No. 4: Nantz calls out Tiger (2013)
Everyone got a lesson on Rule 26-1-a at the start of the third round of the Masters. A player is required to drop “as nearly as possible” to the ball’s previous position. Apparently the day before, Tiger had taken an illegal drop on Hole No. 15 during his second round and CBS announcer Jim Nantz was rumored to have called the PGA to, in essence, tattle-tell on Woods. What made it weird was Nantz was now the one leading the interview and broadcast about something he apparently saw. Of course, we now know it was not Nantz, but a television viewer who called in and exposed Woods for the cheater he is! Sorry, but to this day, I do not think Woods did anything wrong with his drop. Oh … and Adam Scott eventually won his first Masters a day later with Woods’ former Caddie Steve Williams.
No. 3: “I toldBones I’m going for it.” (2010)

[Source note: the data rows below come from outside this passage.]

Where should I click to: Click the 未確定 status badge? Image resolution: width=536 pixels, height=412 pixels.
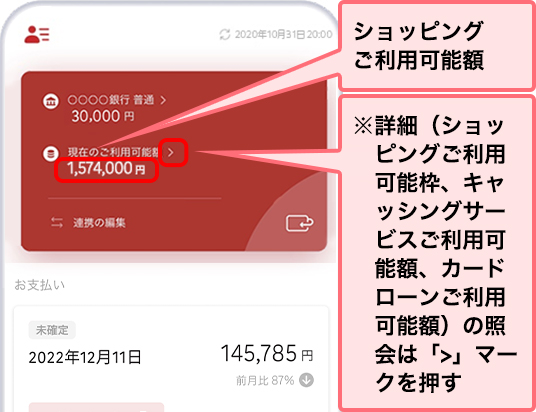[x=52, y=330]
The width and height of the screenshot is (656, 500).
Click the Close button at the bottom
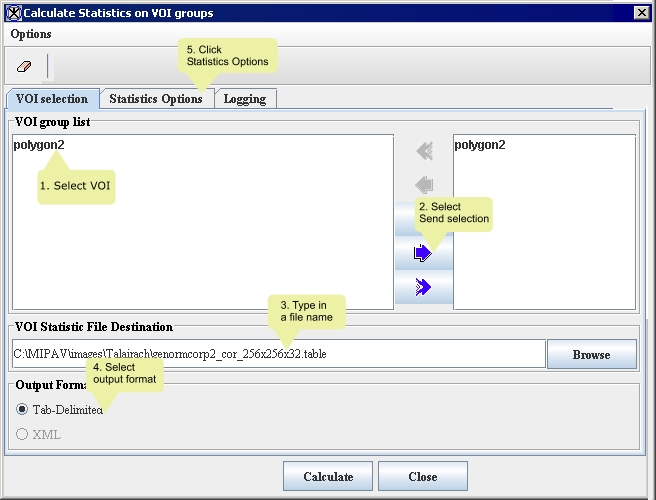(422, 477)
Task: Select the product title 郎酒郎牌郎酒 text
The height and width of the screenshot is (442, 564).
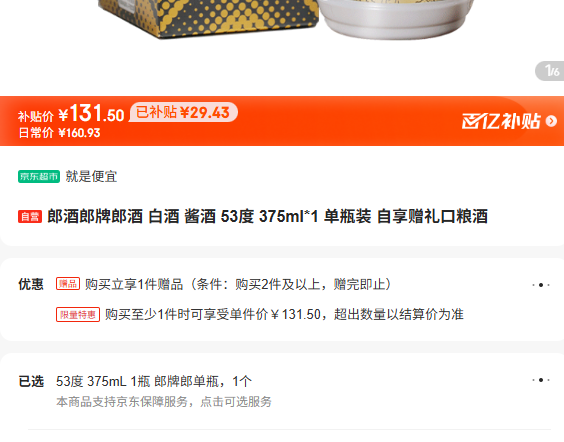Action: [267, 217]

I am not sure what the exact conversation was to prompt Phil Mickelson to try the most improbable shot maybe in Masters history, but he did and it was glorious. In the final round of the 2010 Masters, Mickelson was in trouble on No. 13, in the woods on the pine straw with two trees in his way to hit through and Ray’s Creek looming menacingly ready to capture any shot that did not have the distance. If Mickelson could make it, he had a putt for eagle, but a miss could be disastrous. The smart play would be lay up in the fairway and try to pitch on the green and make a birdie putt, but Mickelson told his caddie Jim “Bones” Mackay that he was going for it. Mickelson pulled off a miraculous shot through the small gap between the trees that left him a short putt for eagle. He missed that putt, but went on to make birdie and eventually win his third green jacket.
No. 2: The Hook (2012)
This was truly an amazing shot by Bubba Watson and could easily hold the top spot. In a playoff with Louis Oosthuizen, Watson’s drive went into the woods. In order to even hit green, Watson was going to have to produce a shot that came out straight and made an immediate and hard right turn, just to have a chance. Watson pulled out a gap wedge and hit a shot that defies physics, leaving him not only on the green, but 15 feet away for birdie. Moments later Watson was donning his first green jacket.
No. 1: The Chip (2005)
In 2005, Tiger Woods’ tee shot left him off the green with a disastrous approach shot looming on the Par 3 No. 16. He was 50 yards away from the pin and not only was par unlikely, Woods could possibly lose the tournament with a double bogey or worse, depending on how close he got this chip. Woods stood over the ball and lifted it into the air, and I remember thinking “That is nowhere near the hole!” but as the ball nestled at the top of the green, it began rolling toward the cup and rolling and rolling until it stopped a millimeter from going in. Woods was watching all the way, about to explode in joy if it dropped — which it did, setting off the loudest roar I can remember hearing from Augusta.